Reader Eliot Morrison, a protein biochemist, has been looking for the longest English word found in the human proteome — the full set of proteins that can be expressed by the human body. Proteins are chains composed of amino acids, and the most common 20 are represented by the letters A, C, D, E, F, G, H, I, K, L, M, N, P, Q, R, S, T, V, W, and Y. “These amino acids have different chemical properties,” Eliot writes, “and the sequence influences how the whole chain folds in three dimensions, which in turn determines the structural and functional properties of the protein.”

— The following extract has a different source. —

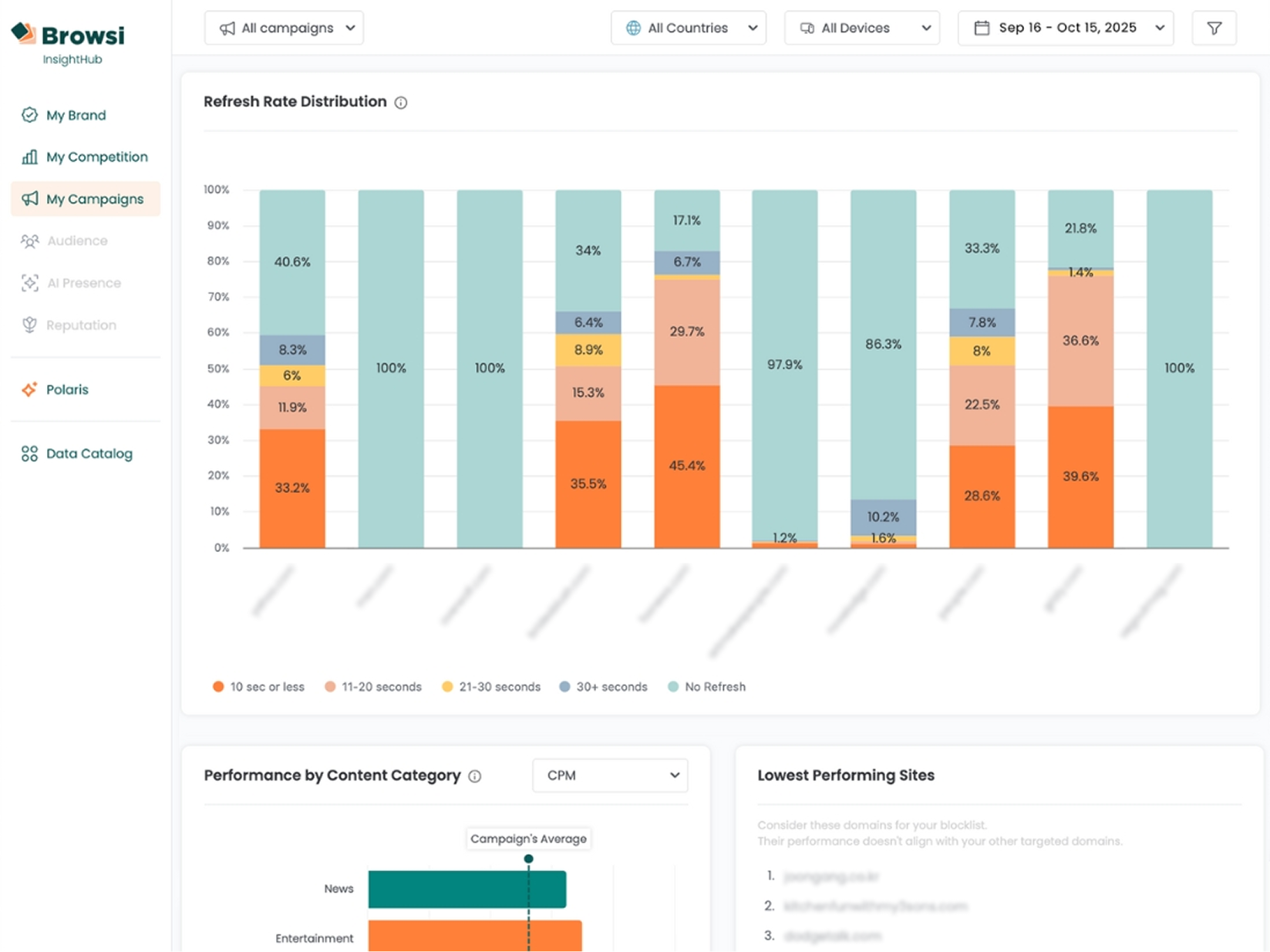Viewport: 1270px width, 952px height.
Task: Open the CPM metric dropdown
Action: pos(610,775)
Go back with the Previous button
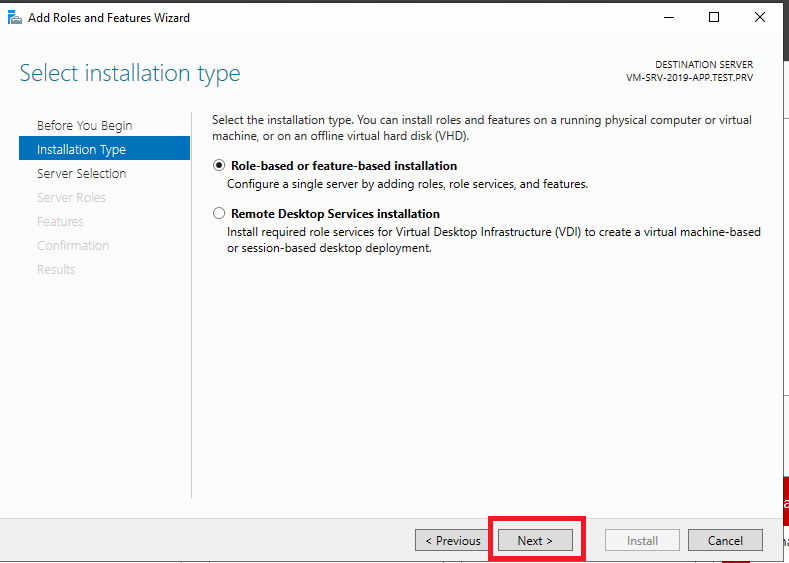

The longest English word he’s found is TARGETEER, at nine letters, in the uncharacterized protein C12orf42. The whole sequence of C12orf42 is:
MSTVICMKQR EEEFLLTIRP FANRMQKSPC YIPIVSSATL WDRSTPSAKH IPCYERTSVP CSRFINHMKN FSESPKFRSL HFLNFPVFPE RTQNSMACKR LLHTCQYIVP RCSVSTVSFD EESYEEFRSS PAPSSETDEA PLIFTARGET EERARGAPKQ AWNSSFLEQL VKKPNWAHSV NPVHLEAQGI HISRHTRPKG QPLSSPKKNS GSAARPSTAI GLCRRSQTPG ALQSTGPSNT ELEPEERMAV PAGAQAHPDD IQSRLLGASG NPVGKGAVAM APEMLPKHPH TPRDRRPQAD TSLHGNLAGA PLPLLAGAST HFPSKRLIKV CSSAPPRPTR RFHTVCSQAL SRPVVNAHLH
And there are more: “There are also a number of eight-letters words found: ASPARKLE (Uniprot code: Q86UW7), DATELESS (Q9ULP0-3), GALAGALA (Q86VD7), GRISETTE (Q969Y0), MISSPEAK (Q8WXH0), REELRALL (Q96FL8), RELASTER (Q8IVB5), REVERSAL (Q5TZA2), and SLAVERER (Q2TAC2).” I wonder if there’s a sentence in us somewhere.